Stored data:
============
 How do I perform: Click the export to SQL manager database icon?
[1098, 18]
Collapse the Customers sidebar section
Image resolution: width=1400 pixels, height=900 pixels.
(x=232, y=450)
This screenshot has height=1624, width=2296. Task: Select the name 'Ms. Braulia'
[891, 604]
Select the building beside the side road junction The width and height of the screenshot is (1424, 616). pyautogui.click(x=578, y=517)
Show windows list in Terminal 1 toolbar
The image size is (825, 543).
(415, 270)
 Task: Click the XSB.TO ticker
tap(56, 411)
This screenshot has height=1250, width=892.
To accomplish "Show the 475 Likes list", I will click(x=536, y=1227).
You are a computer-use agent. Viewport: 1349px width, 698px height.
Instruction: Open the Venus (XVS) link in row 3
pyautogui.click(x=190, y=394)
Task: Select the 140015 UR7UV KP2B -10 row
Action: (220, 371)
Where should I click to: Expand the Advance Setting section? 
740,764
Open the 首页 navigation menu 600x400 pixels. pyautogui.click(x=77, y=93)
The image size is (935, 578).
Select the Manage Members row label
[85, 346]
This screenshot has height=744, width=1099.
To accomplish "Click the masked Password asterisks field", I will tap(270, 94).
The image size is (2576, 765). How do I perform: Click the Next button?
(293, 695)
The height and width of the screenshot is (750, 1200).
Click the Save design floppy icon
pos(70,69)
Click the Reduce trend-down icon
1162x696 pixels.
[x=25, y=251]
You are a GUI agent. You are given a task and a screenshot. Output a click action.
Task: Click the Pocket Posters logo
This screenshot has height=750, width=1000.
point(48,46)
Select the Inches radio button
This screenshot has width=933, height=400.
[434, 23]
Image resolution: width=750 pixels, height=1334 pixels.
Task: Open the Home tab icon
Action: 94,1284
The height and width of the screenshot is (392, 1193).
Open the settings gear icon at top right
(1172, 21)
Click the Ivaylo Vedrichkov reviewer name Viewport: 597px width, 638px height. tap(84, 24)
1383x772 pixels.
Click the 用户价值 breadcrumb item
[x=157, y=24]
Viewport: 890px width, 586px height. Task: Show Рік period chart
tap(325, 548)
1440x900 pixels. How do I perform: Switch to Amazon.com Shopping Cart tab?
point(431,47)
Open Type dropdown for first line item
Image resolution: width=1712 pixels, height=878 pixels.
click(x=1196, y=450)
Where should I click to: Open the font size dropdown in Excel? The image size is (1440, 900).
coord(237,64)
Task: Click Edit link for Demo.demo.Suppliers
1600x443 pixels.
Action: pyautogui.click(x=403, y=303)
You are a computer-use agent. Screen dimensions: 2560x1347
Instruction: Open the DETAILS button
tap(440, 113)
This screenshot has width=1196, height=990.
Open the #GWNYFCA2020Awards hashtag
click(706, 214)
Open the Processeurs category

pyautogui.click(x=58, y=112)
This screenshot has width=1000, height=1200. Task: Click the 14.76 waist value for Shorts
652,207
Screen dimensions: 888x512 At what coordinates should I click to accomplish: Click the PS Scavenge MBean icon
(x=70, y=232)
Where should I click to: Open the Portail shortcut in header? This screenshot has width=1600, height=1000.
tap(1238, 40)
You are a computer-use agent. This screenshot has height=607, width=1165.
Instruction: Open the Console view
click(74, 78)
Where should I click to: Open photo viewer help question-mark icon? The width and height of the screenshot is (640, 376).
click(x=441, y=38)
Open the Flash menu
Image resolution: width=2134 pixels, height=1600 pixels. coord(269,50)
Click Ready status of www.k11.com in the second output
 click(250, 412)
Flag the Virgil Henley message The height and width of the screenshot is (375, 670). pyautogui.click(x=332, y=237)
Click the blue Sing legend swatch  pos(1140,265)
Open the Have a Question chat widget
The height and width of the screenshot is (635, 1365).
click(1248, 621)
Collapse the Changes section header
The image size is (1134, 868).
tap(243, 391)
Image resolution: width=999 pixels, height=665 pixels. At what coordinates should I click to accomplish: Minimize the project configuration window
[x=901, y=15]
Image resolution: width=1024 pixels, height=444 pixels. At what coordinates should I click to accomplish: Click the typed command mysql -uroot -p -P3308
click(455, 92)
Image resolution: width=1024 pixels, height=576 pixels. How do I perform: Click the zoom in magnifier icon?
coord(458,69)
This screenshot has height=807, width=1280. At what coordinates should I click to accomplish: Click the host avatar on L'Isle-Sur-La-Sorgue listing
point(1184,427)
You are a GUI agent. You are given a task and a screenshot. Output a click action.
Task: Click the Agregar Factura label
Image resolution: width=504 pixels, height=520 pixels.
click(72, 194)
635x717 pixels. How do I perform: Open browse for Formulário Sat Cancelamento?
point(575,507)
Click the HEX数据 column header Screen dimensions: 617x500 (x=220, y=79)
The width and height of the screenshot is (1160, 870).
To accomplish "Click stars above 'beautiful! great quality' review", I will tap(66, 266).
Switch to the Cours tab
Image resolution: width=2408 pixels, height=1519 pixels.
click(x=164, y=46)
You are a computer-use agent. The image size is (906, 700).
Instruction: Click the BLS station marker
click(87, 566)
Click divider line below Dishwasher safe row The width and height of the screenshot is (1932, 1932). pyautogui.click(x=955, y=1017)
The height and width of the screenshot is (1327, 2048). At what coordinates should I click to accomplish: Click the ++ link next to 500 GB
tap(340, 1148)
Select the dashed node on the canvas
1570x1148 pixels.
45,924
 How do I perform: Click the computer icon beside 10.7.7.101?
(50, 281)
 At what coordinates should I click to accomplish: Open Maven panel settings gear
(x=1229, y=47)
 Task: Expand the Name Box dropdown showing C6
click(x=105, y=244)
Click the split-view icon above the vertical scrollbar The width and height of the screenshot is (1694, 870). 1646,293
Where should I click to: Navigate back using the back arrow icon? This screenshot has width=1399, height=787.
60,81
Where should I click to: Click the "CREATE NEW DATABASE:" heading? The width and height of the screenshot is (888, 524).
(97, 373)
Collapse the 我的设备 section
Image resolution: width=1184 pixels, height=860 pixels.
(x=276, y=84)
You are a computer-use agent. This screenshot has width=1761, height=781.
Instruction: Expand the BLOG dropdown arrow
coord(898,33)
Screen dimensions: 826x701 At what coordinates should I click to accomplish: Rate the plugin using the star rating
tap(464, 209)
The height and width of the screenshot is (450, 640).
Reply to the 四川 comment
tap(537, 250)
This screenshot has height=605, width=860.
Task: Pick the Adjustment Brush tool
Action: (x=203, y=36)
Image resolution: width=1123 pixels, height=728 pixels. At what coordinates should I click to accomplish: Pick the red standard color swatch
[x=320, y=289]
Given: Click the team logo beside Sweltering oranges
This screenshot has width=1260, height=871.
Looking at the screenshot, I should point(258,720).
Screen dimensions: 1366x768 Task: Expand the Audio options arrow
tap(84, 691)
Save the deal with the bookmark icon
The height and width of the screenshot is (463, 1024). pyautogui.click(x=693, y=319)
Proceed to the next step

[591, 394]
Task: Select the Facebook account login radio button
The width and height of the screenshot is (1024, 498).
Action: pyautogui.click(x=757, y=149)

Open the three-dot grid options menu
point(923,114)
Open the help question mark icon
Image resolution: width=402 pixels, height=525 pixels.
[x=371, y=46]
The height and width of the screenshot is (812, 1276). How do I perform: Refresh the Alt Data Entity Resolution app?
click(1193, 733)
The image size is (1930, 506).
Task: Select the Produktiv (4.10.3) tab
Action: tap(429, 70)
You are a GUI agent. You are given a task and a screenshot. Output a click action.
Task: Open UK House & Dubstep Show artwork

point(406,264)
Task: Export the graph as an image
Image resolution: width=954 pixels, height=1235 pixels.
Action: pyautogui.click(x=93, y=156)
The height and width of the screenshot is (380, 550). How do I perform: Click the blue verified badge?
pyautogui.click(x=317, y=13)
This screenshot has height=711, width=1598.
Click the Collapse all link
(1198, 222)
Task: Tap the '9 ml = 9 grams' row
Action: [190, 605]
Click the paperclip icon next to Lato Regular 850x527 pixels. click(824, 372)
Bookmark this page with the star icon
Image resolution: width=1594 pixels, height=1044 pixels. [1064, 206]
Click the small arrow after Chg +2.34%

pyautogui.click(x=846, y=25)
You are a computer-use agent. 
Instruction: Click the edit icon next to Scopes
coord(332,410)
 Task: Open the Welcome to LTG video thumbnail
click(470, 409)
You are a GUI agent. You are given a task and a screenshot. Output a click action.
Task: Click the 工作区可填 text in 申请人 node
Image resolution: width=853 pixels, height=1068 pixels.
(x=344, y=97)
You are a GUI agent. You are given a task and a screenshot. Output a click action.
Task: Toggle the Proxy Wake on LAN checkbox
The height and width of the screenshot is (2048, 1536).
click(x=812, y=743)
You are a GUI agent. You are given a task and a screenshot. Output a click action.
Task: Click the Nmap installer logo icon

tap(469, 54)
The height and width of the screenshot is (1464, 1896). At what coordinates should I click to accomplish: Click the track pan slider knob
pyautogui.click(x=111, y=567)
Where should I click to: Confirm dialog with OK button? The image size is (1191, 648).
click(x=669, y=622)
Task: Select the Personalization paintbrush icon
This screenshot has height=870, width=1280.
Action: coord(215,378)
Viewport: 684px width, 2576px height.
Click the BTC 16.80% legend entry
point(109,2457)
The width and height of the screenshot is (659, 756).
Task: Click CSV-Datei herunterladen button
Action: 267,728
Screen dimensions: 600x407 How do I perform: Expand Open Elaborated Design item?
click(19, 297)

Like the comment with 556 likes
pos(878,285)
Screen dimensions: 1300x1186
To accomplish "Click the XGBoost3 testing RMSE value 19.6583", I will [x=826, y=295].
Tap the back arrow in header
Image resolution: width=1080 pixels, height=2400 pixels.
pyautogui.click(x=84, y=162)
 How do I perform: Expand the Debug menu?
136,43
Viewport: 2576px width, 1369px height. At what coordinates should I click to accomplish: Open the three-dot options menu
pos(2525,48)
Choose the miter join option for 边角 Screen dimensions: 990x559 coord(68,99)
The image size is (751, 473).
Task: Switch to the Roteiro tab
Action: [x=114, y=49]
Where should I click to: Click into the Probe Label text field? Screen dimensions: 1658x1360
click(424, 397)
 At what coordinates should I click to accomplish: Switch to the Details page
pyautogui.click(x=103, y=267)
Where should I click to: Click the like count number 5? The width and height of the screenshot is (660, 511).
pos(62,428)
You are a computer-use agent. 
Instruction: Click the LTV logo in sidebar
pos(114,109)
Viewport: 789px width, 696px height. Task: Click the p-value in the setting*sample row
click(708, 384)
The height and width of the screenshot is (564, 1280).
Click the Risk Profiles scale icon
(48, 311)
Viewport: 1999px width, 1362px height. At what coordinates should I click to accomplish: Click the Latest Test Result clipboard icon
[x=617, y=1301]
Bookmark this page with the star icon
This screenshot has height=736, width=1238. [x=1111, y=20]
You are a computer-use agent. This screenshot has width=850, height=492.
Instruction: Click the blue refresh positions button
============
YOUR OBJECTIVE :: All that should be written out is the stretch of lines above between the one holding "Click the split-view" and the one holding "has width=1761, height=781.", inclusive, exactly as given.

RESPONSE ::
Click the split-view icon above the vertical scrollbar The width and height of the screenshot is (1694, 870). 1646,293
Where should I click to: Navigate back using the back arrow icon? This screenshot has width=1399, height=787.
60,81
Where should I click to: Click the "CREATE NEW DATABASE:" heading? The width and height of the screenshot is (888, 524).
(97, 373)
Collapse the 我的设备 section
Image resolution: width=1184 pixels, height=860 pixels.
(x=276, y=84)
You are a computer-use agent. This screenshot has width=1761, height=781.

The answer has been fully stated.